SEO · Search Engine Optimisationintermediate3 min read

What is Crawl Budget?

Crawl budget is the number of pages Googlebot will crawl on your website within a given timeframe. It's determined by two factors: crawl rate limit (how fast Google can crawl without overloading your server) and crawl demand (how much Google wants to crawl your pages based on their popularity and freshness). Managing crawl budget is critical for large sites where not all pages get crawled and indexed in a reasonable time.

500ms

server response time threshold — above this, Googlebot crawls less

Source: Google Search Central, 2024

Fact-checked against 3 sourcesLast updated 8 June 2026

Key Takeaways

Crawl budget = crawl rate limit × crawl demand — optimise both factors.
Only matters when you have hundreds of pages or more; small sites are crawled fully by default.
Blocking low-value pages (tag archives, filtered URLs) frees budget for pages that matter.
Server response time under 200ms is the single most impactful crawl budget lever.
Check your crawl stats in Google Search Console → Settings → Crawl Stats.

In this article

01What Determines Your Crawl Budget?
02Signs You Have a Crawl Budget Problem
03How to Optimise Crawl Budget

What Determines Your Crawl Budget?

Google allocates crawl budget based on two things: how fast your server can handle requests without slowing down, and how much value Google sees in your pages.

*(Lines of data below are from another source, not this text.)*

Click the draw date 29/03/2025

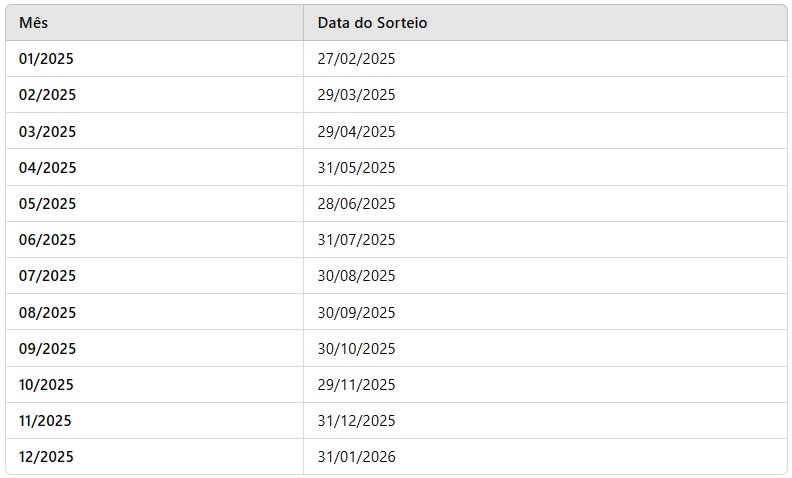coord(356,95)
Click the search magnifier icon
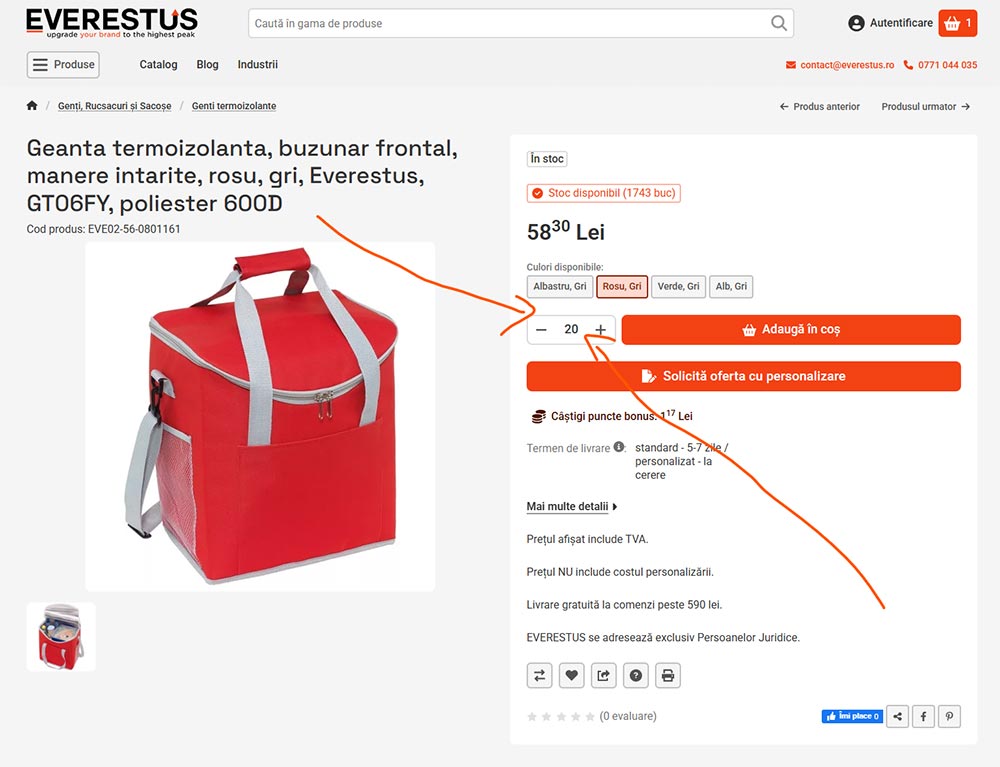This screenshot has width=1000, height=767. [x=779, y=24]
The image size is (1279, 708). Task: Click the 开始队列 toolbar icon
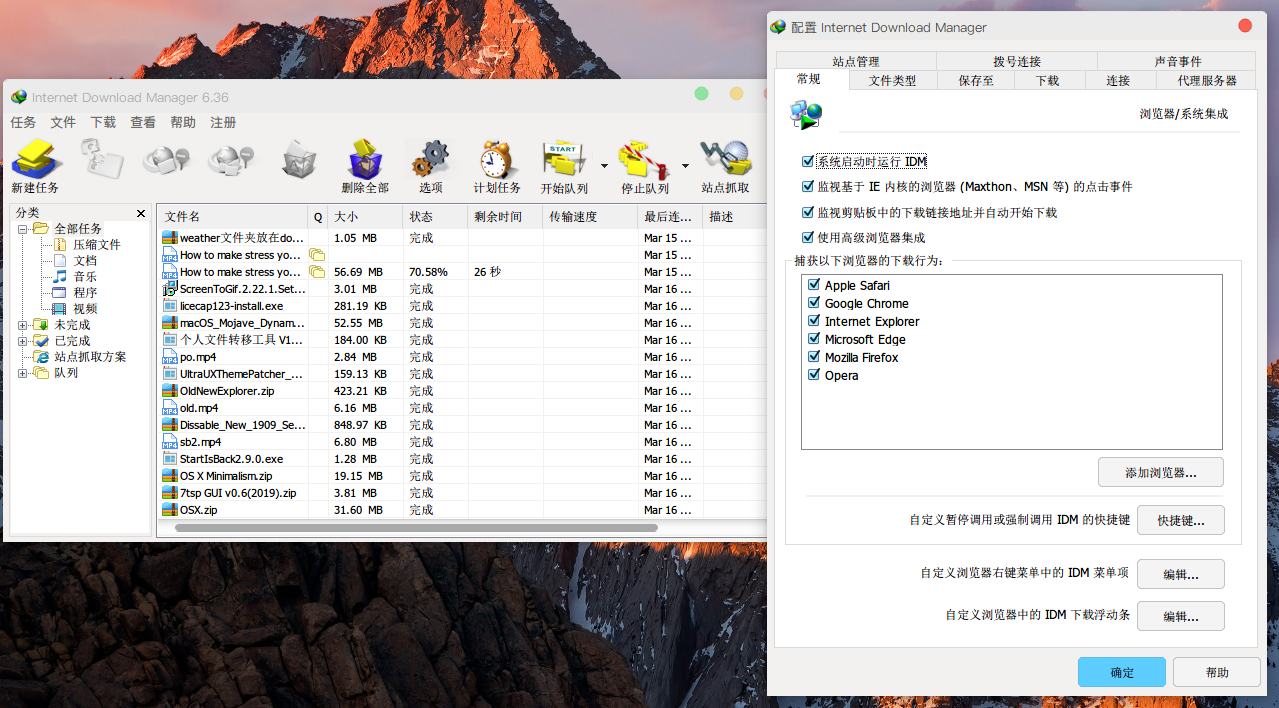pyautogui.click(x=564, y=161)
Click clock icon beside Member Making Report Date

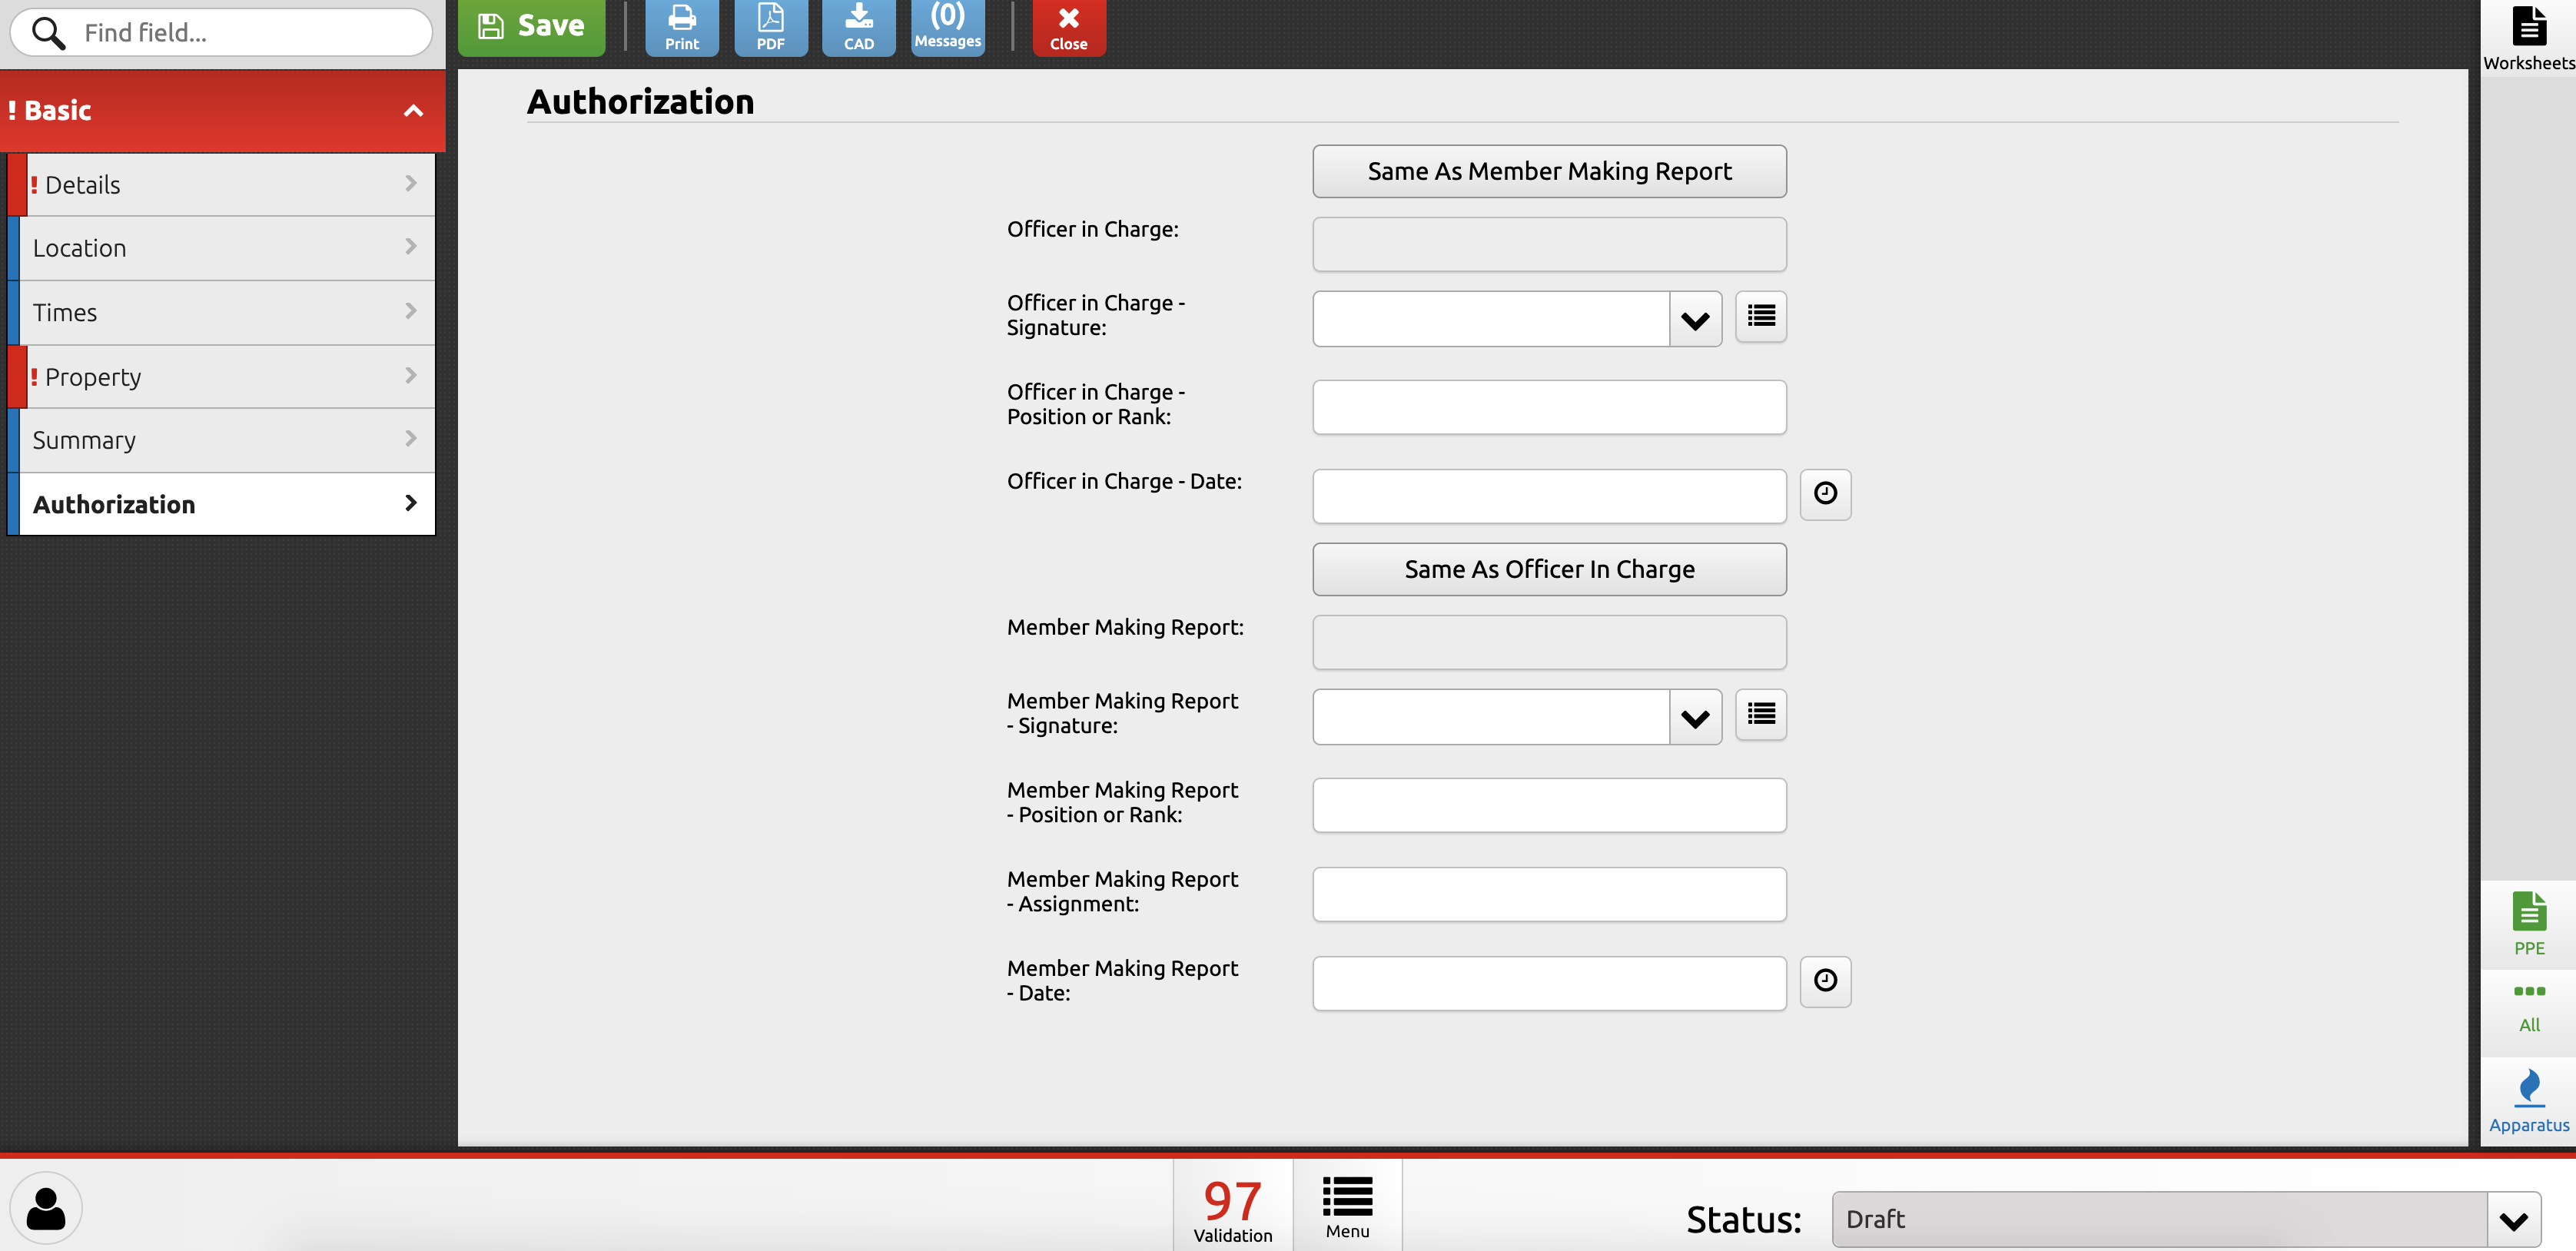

Crawl rate limit is Google's self-imposed throttle. If your server responds slowly, Googlebot backs off to avoid degrading your site's performance for real users. Faster servers = more crawling.

Crawl demand is driven by how popular your URLs are (backlinks, traffic) and how frequently they change. A homepage gets crawled daily. A deep archive page from 2012 might get crawled monthly — or never.

Signs You Have a Crawl Budget Problem

Most sites don't have a crawl budget problem. If you have fewer than a few hundred pages, Google will crawl all of them regularly.

You need to care about crawl budget if: new pages take weeks to appear in search results, you have thousands of URLs but low organic traffic, or Google Search Console shows a crawl anomaly.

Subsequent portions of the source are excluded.